Après la résidence créative de Yan Pei-Ming en 2019, le Pôle Courbet a choisi l’enfant du pays, Charles Belle, afin d’investir l’atelier de Gustave Courbet à Ornans, nouvellement restauré. Au cœur de ce lieu unique, imprégné des traces du passé, l’exposition Charles Belle, natures vives établit un compagnonnage sensible avec l’art du maître d’Ornans et son espace de travail. Au travers de son œuvre, dessins et peintures monumentales, Charles Belle retranscrit la nature par une matière vive et vibrante, expressive par le geste, sensuelle. L’artiste rencontre ici Courbet dans une même exaltation lyrique de la peinture.
Traçant un pont entre l’Atelier et le musée, deux sites du pôle muséal, Charles Belle se trouve également invité à figurer dans l’exposition Ceux de la Terre. La figure du paysan, de Courbet à Van Gogh au musée Courbet.
En 1899, le critique d’art Robert de la Sizeranne souligne qu’« une seule tendance générale » s’observe « chez toutes les écoles » : « le choix non concerté, presque inconscient, d’un thème semblable : la vie rurale ».
Dès le milieu du XIXe siècle, avec l’émergence du réalisme et de ses deux figures principales, Gustave Courbet et Jean-François Millet, peintres aux origines rurales, la thématique paysanne se répand et devient un véritable phénomène, transcendant les mouvements de l’art.
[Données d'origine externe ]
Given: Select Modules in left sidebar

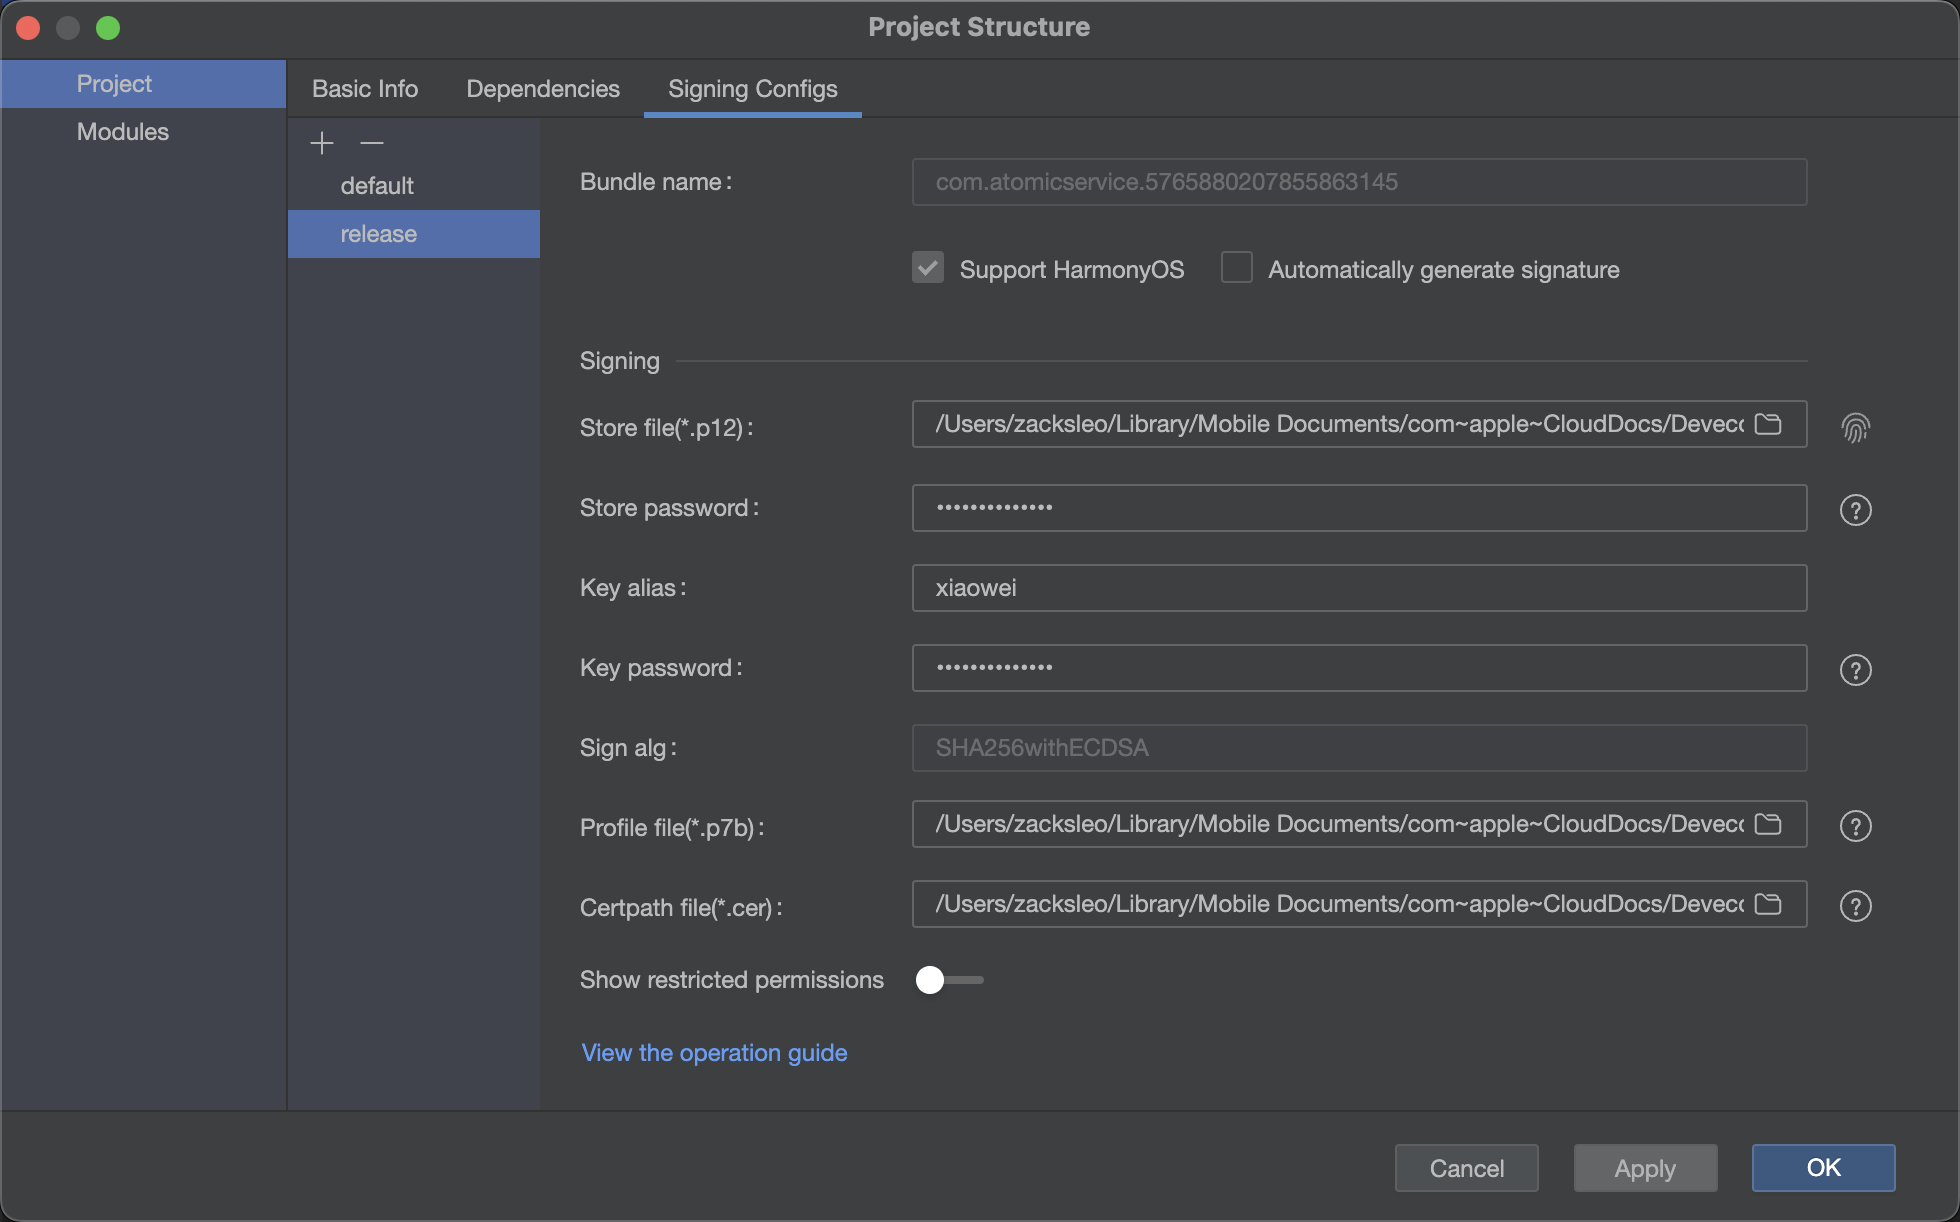Looking at the screenshot, I should [x=123, y=132].
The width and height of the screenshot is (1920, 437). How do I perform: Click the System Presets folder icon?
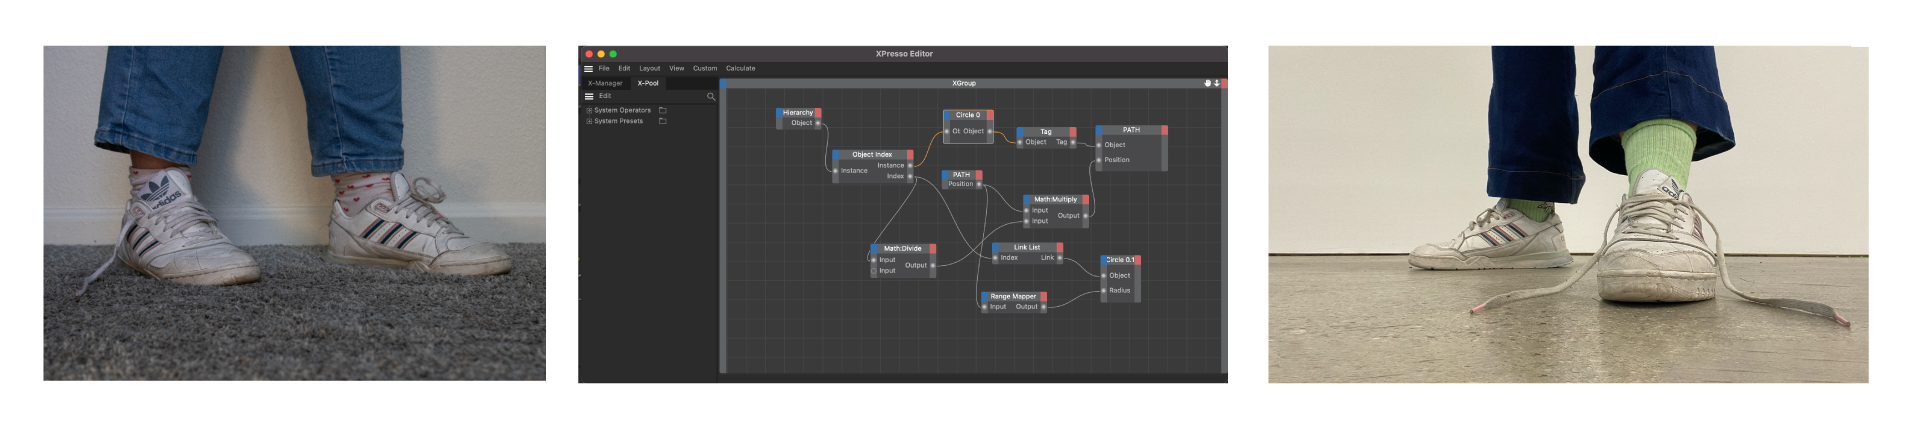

Réalistes, naturalistes, symbolistes, modernes ou anti-modernes, tous se retrouvent autour de la figure du paysan, que ce soit à des fins artistiques ou souvent politiques.
Au travers de plus de 80 œuvres d’artistes aussi importants que Courbet, Millet, Breton, Gauguin, Rodin, Van Gogh et bien d’autres, provenant de prestigieuses institutions françaises et internationales, l’exposition Ceux de la Terre vise à appréhender l’émergence de ce phénomène culturel, tout en approchant l’intention et le regard propre de chaque artiste derrière l’élaboration du monde rural comme sujet pictural.